Amari stepped up into the transparent-roofed carriage. With a lurch, it took them further north. The sky was painted royal blue with the sun beating down in heavy waves. Past Princess Xinyi, who sat as proper and still as a figurine, were paddies peppering the manor ground that gave way to endless yellowing crops. Farmhands bowed their gloved hands in quick succession to the carriages.

They passed several other carriages filled with important people of the court, including King Qianlong, who urged the coachman to stop farther ahead. The dead crops crunched brittle as Amari stepped down, surveying the plot of death surrounding him. Wilting stalks peeled out like a cascade—dying one by one as the last drops of moisture were pulled away from their veins. Amari slowly spun around. The uncertain specks of the kingdom surrounded him. Many were perhaps households, unsure of when their next meal might be.

The clopping of the horses against the twig-cracking floor settled like the dusty topsoil. Eventually, silence arose. Amari looked up to the blue sky curving down around him, before closing his eyes.

Darkness cloaked the fields. Amari wrapped himself in a curtain of blackened night. With every, slowing breath, water trickled in. It dripped, diverging past Amari's nape, before rushing out under his feet with pulsating lines. Wavy curls twisted as far as the darkness fell.

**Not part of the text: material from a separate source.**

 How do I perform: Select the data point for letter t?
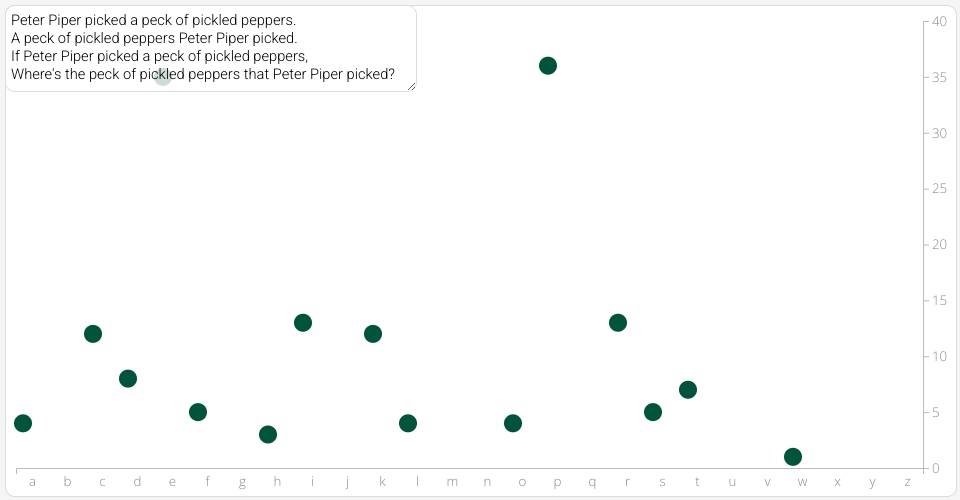click(x=688, y=389)
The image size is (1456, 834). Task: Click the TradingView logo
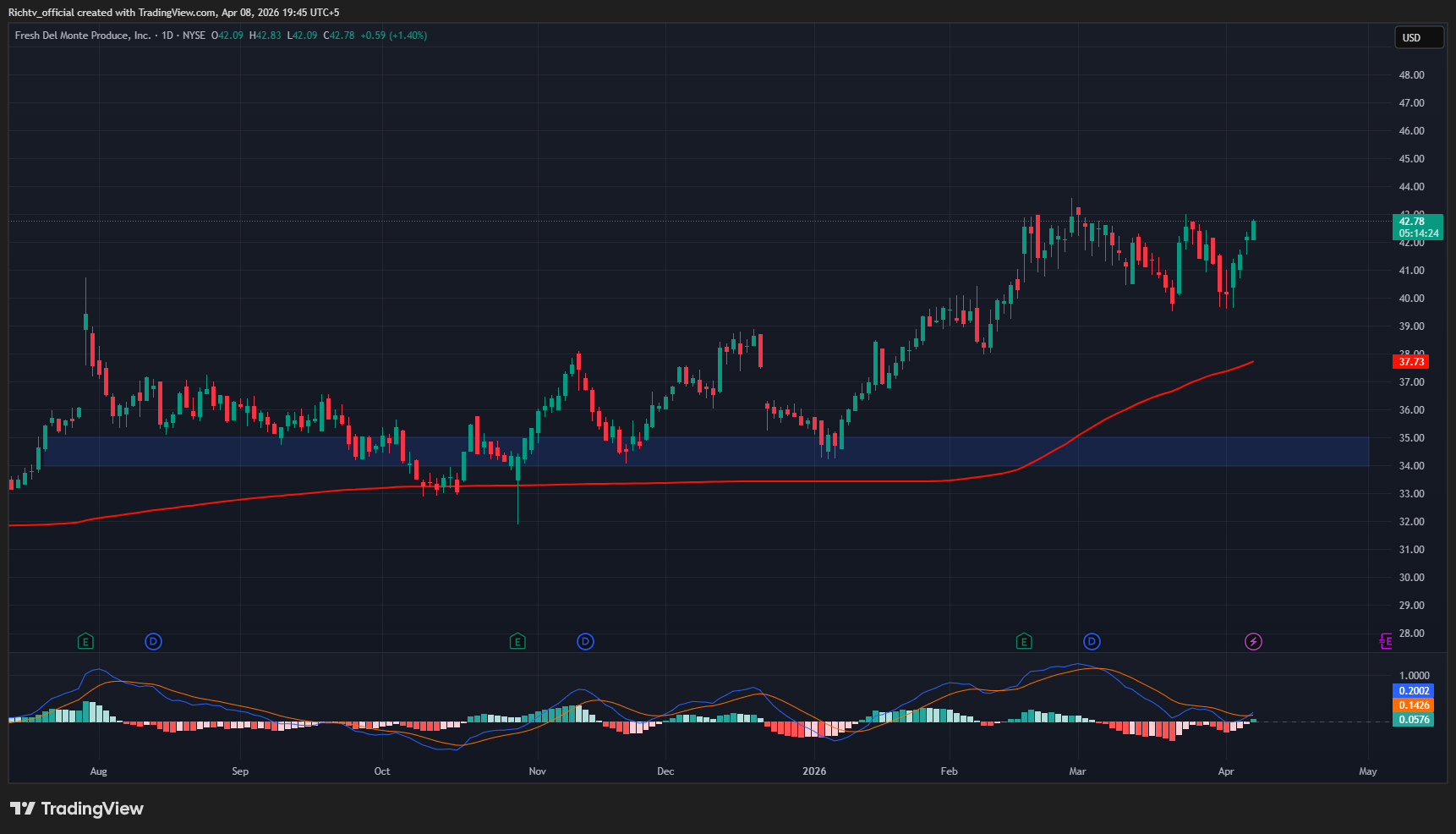tap(77, 809)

"Amari," a voice said in his mind, distinctly smoky and coarse from waking up. "It's a rarity to feel your presence so soon after earlier."

The faint sensation of soft fur brushed past his legs—distinct from the coiling scales of a dragon.

"Stop," he scolded, "Let me focus."

"That's all you ever say," he complained. Not any tone in his voice indicated his annoyance, however, as if beckoning for Amari to stop and retort.

Amari ignored Leishan and began to sift through the twisting rivers. He peered close at the ground, then at the sky where a string of water flowed past his head. His eyes narrowed, searching past the rivers of rocky currents and wild sprays, until finally, a gurgle pulled at his mind.